Credit Default Swaps and the Financial Crisis

A couple months ago, most of us never heard about credit default swaps (CDS), but now we learn that they may be at the heart of the financial crisis. This is primarily because many banks and financial institutions have credit default swaps on their books and no one knows how to value them or how much these financial institutions may owe.

According to Wikipedia (

A credit default swap (CDS) is a swap contract in which a buyer makes a series of payments to a seller, and in exchange receives the right to a payoff if a credit instrument goes into default or on the occurrence of a specified credit event, for example bankruptcy or restructuring. The associated instrument does not need to be associated with the buyer or the seller of this contract.

Estimates of the credit default swap market has grown to the tens of trillions, (yes, that’s trillions), of dollars. It is now estimated to be larger than the world’s GDP. This has caused many institutions to hoard cash and not lend to others for fear that many have these “toxic debts” on their books.

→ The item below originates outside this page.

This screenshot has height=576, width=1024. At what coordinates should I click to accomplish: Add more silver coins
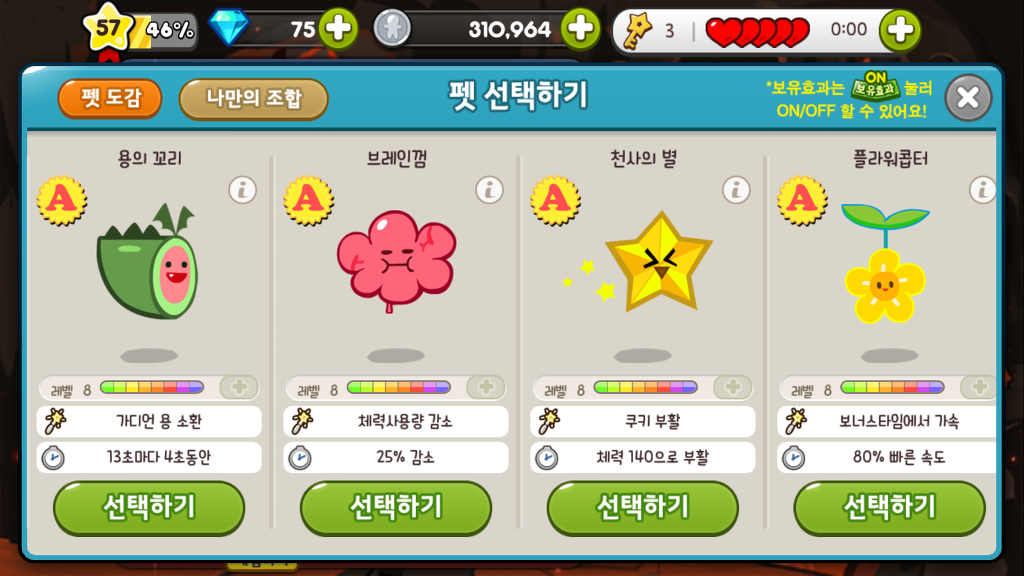[580, 29]
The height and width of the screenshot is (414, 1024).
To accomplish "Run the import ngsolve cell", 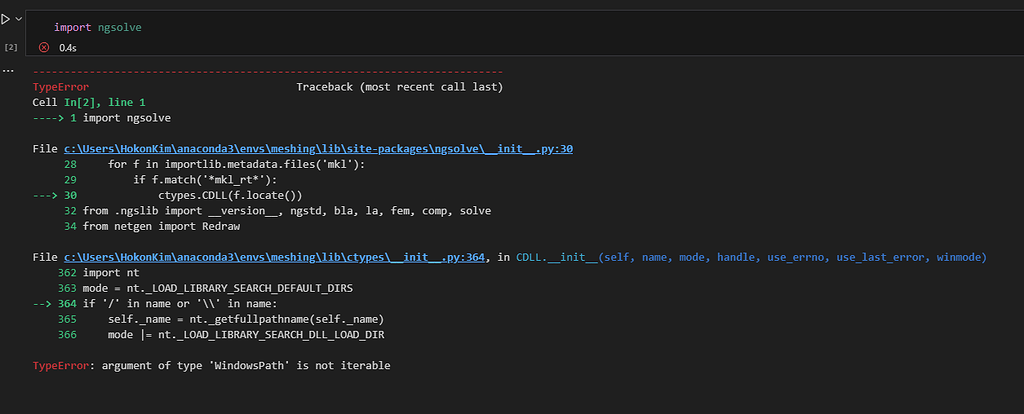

Why don’t we make credit default swaps illegal? They will always remain as a source of doubt about financial institutions. Those who’ve engaged in these unregulated practices will just have to eat their loses, which they appear to be doing now. Just look at the recent auction of Lehman Brother’s credit default swaps, which yielded about 8 cents on the dollar. Wouldn’t we be better off legislating them all away and starting again from zero?